Task
Only certain lines below are wanted: those starting at the line containing "Given: Click the Branding palette icon" and ending at the line containing "1443x731 pixels.", both included, each retyped exactly.

Exercise input
· · · · · · ·

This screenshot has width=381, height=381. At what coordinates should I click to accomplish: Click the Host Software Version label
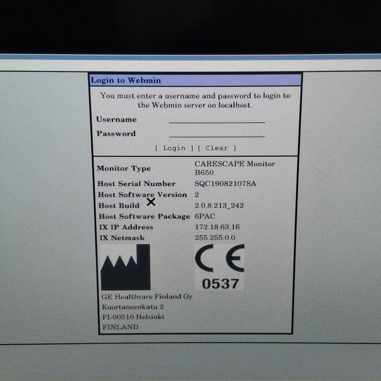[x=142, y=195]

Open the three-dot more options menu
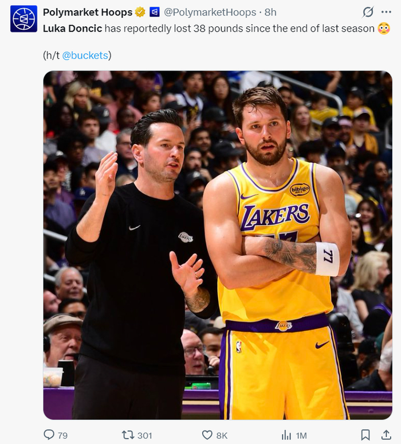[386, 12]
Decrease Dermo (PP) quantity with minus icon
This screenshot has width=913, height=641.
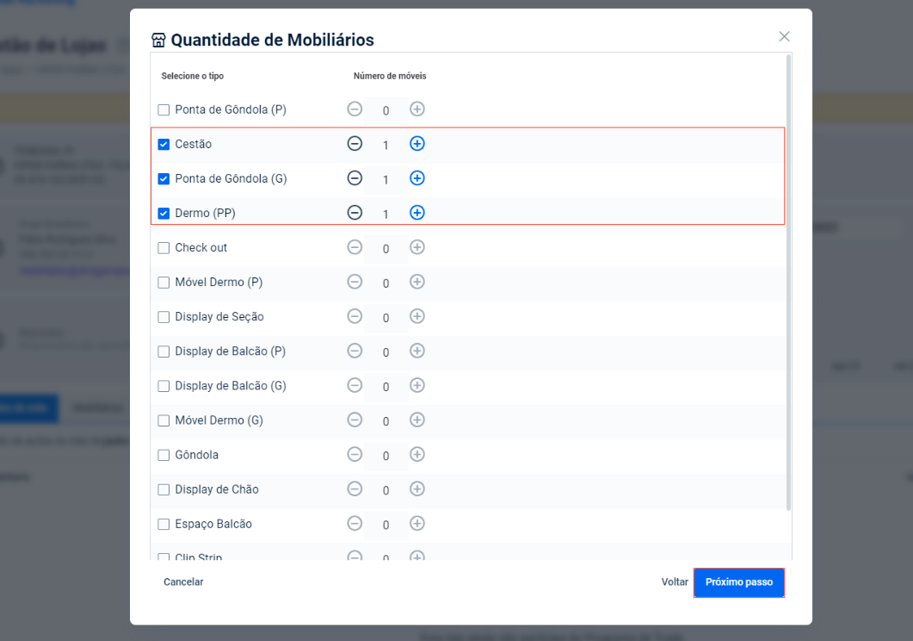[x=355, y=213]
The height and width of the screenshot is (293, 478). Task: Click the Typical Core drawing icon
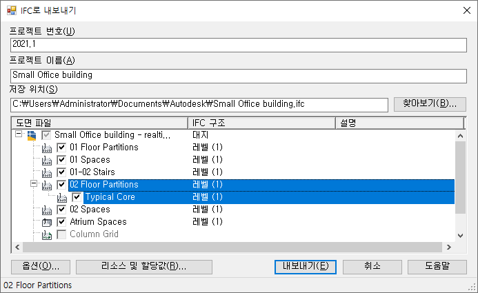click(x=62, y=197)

· · · · · · ·

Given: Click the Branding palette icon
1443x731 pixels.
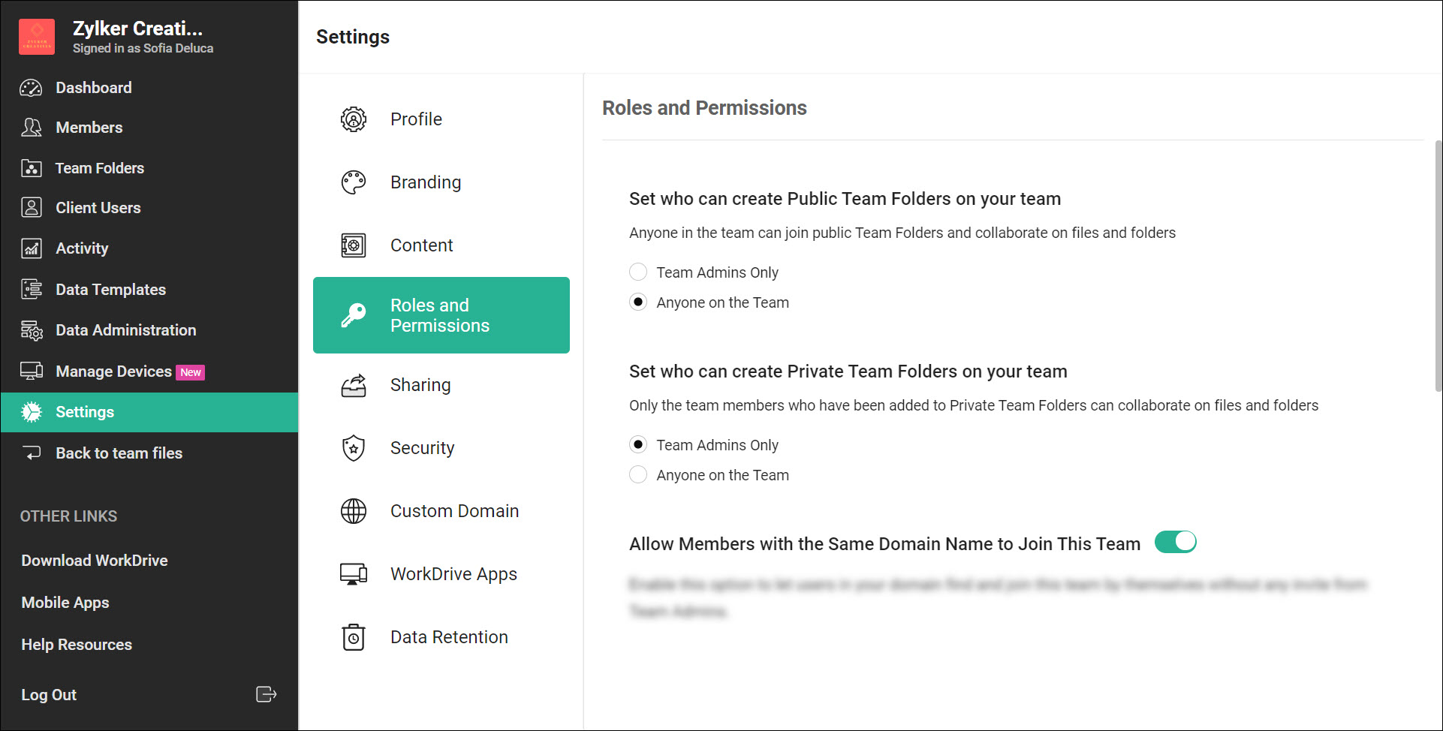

· · · · · · ·

Exercise solution
Given: Click the Branding palette icon
1443x731 pixels.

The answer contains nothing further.